Imaginez un médicament sans effets secondaires ou mieux encore, un remède qui soigne plusieurs maux à la fois. Le docteur en biochimie et professeur-chercheur de la Faculté de médecine et des sciences de la santé de l’Université Sherbrooke Rafael Najmanovich s’attèle à rendre cet avenir possible.
« Il suffit parfois de changer un atome ou une liaison. Notre outil vise à aider ceux qui développent les médicaments pour empêcher les cibles croisées – responsables des effets secondaires », relève le biochimiste. Son outil bio-informatique (IsoMIF), constitué d’une banque de données des interactions entre molécules et protéines – plus de 7 000 protéines avec des structures connues et plus de 14 000 sites de liaison y figurent – propose six façons structurelles d’observer les liens qui se créent en présence des différentes molécules.
Cette méthode aide les chercheurs à mettre à jour les similarités de réactions des protéines – des réactions semblables autrement dit – pour que les concepteurs puissent modifier la formule des remèdes. « Les protéines sont comme des serrures et le médicament, la clé qui les fait réagir. Nous connaissons les protéines et leur réaction face à un type de médicament et en les comparant, nous pourrons développer des molécules plus ciblées ou en élaborer qui ciblent les deux en même temps », explique plus simplement l’étudiant au doctorat Matthieu Chartier.
Le développement de cet outil et son interface web pour la recherche ont déjà fait l’objet d’une, non de deux publications. Ils ont été en partie financés par le Consortium québécois sur le développement du médicament (CQDM), qui rassemble les plus grandes industries pharmaceutiques au pays.

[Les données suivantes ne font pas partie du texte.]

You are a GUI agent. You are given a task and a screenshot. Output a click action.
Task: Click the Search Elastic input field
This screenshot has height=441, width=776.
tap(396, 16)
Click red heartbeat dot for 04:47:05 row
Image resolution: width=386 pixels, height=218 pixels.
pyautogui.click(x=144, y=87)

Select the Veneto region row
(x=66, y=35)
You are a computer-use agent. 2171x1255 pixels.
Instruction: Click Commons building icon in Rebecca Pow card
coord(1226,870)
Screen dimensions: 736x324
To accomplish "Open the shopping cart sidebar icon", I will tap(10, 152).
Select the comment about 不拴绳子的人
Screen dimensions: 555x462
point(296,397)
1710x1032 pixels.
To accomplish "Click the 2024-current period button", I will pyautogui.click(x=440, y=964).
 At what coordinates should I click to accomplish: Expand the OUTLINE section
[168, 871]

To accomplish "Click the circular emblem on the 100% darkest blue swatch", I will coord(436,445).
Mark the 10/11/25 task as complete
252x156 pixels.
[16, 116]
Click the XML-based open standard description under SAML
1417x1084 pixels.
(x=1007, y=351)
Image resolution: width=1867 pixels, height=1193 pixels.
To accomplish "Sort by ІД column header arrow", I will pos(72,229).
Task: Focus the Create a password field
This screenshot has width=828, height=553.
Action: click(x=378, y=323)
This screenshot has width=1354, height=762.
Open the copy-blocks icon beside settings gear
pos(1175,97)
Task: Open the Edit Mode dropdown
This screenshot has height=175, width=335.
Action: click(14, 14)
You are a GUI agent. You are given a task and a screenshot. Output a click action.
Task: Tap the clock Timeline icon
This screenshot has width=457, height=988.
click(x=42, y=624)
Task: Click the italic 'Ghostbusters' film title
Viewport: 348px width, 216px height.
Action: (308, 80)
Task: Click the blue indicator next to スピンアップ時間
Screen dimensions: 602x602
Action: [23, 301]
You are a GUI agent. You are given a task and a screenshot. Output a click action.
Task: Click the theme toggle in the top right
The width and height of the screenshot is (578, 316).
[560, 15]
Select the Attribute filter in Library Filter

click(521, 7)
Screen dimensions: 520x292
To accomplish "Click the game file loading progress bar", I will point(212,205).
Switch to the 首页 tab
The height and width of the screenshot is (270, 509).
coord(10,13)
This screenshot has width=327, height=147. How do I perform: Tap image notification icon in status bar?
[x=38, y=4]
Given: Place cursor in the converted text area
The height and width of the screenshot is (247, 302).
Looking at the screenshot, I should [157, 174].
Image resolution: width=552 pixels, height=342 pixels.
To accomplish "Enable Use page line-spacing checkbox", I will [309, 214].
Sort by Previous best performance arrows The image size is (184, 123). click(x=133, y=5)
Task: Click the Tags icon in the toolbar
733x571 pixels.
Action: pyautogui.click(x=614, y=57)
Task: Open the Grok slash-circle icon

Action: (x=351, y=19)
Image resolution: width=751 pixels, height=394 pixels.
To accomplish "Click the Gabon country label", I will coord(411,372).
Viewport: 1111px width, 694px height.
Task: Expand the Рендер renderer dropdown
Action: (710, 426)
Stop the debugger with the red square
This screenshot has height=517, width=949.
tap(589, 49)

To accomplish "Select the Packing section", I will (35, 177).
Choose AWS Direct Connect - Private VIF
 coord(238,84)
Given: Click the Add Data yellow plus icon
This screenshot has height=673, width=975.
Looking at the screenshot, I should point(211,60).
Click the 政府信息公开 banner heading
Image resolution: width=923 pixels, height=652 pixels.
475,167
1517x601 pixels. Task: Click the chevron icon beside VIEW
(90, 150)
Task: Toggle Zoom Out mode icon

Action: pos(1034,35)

L’outil, l’interface et les publications sont disponibles en open source afin que d’autres chercheurs puissent les utiliser gratuitement. « Nous tenons au transfert de technologie et au libre accès à notre travail, car notre financement provient du public et doit lui bénéficier », souligne le Pr Najmanovich.
Pharmacologie de précision
La médecine personnalisée, et plus particulièrement la pharmacologie de précision, serait l’avenir de la santé. Nos voisins américains ont même investi 215 millions de dollars dans l’Initiative sur la médecine de précision – comme l’expliquait notre collègue, Pascal Lapointe.
Pour contourner les limites de la création de nouveaux médicaments, les chercheurs pourraient replonger dans la pharmacopée existante et opérer un grand tri. Il serait également possible de développer des médicaments de prévention pour des maladies à venir, sans connaître l’inconfort de la prise de drogue.
« Prendre un médicament est souvent comme un couteau à double tranchant. Si nous pouvons initier une autre manière d’aborder la prise de médicament en réduisant la toxicité et en augmentant les cibles de réaction, cela réduirait les risques liés à la polypharmacie », assure le chercheur.